# Problem to solve
Look through the lines below for the word "will", and copy every line that has it.

# Data records

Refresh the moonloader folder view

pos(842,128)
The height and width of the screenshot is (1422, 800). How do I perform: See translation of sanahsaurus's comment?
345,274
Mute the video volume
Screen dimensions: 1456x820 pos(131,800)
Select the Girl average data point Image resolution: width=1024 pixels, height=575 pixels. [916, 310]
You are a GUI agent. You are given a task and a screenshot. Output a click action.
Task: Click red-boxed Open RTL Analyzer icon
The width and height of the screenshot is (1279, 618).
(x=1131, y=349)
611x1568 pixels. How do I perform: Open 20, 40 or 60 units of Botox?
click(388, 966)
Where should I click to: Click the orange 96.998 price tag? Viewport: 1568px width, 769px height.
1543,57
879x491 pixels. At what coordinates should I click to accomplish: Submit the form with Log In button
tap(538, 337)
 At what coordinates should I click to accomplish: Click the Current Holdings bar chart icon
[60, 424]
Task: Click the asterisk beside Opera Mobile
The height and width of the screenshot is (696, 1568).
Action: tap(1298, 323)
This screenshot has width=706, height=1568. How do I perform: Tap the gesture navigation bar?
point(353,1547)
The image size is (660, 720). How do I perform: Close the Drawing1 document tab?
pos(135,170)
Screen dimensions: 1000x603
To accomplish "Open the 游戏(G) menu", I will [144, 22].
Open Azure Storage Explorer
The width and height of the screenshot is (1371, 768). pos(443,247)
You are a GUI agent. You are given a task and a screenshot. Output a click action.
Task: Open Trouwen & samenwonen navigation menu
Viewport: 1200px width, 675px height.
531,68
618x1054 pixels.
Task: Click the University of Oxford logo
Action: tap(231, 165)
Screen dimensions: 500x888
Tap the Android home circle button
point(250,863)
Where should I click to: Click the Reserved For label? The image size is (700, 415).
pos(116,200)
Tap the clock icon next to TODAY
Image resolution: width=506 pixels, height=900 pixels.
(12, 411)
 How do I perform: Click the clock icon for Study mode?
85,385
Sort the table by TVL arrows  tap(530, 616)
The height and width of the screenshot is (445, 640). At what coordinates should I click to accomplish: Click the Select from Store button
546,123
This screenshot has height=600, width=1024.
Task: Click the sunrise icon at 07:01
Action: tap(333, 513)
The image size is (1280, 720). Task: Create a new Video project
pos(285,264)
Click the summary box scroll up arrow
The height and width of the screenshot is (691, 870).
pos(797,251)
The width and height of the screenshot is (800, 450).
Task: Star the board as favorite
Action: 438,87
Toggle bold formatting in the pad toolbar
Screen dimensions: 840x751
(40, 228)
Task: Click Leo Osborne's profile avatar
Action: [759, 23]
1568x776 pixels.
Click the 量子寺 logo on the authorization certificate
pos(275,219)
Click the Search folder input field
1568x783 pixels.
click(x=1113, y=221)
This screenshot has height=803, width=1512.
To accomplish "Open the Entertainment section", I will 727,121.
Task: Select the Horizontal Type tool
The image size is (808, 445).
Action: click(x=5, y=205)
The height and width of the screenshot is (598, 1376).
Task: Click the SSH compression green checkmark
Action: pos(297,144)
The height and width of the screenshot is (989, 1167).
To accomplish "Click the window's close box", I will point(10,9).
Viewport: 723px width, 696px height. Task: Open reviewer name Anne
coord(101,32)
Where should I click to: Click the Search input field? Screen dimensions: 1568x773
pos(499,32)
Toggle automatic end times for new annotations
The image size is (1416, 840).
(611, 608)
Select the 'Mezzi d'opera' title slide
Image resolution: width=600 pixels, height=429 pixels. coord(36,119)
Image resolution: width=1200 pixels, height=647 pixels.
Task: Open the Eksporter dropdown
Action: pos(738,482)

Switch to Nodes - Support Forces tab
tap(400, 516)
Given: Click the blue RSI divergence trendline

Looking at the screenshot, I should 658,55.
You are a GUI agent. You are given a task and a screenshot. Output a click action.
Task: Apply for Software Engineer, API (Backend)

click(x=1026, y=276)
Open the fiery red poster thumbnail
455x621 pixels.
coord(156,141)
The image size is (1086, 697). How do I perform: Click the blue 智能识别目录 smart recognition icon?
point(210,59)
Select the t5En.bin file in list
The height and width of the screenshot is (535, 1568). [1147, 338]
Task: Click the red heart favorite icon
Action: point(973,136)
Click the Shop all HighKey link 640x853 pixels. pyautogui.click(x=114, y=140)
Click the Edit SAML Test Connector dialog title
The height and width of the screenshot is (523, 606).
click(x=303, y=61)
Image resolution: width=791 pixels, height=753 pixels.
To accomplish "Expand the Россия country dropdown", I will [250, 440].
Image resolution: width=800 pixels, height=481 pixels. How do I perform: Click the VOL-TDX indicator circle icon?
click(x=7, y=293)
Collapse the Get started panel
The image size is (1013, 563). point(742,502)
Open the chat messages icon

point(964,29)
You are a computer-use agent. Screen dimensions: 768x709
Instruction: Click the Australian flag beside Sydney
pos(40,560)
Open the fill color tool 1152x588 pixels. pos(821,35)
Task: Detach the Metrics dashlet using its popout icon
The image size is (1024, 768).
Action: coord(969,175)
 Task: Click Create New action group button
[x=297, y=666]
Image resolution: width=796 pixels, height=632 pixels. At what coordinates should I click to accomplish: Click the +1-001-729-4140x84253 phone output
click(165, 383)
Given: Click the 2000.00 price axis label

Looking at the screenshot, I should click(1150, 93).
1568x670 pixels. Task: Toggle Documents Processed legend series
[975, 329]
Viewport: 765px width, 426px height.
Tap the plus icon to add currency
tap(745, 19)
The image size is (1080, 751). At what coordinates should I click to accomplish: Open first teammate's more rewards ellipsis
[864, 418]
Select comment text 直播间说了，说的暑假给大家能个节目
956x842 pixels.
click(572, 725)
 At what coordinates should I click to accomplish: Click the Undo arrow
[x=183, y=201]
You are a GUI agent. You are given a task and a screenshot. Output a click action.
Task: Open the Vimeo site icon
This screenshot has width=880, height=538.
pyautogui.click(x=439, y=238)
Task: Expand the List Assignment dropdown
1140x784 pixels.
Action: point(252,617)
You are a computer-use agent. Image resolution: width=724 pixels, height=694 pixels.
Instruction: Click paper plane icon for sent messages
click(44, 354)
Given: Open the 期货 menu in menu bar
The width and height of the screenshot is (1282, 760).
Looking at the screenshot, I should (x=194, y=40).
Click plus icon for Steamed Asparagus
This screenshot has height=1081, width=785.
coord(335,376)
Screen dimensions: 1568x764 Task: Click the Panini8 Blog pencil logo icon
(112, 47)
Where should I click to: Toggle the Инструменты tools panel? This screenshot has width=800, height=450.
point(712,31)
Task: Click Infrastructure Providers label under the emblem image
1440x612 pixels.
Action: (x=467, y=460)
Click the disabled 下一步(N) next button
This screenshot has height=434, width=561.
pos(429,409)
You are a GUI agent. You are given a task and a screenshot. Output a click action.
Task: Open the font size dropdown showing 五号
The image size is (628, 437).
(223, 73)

# Answer space
To accomplish "Open the 游戏(G) menu", I will [144, 22].
To accomplish "Open the Entertainment section", I will 727,121.
To accomplish "Click the window's close box", I will point(10,9).
To accomplish "Expand the Россия country dropdown", I will [250, 440].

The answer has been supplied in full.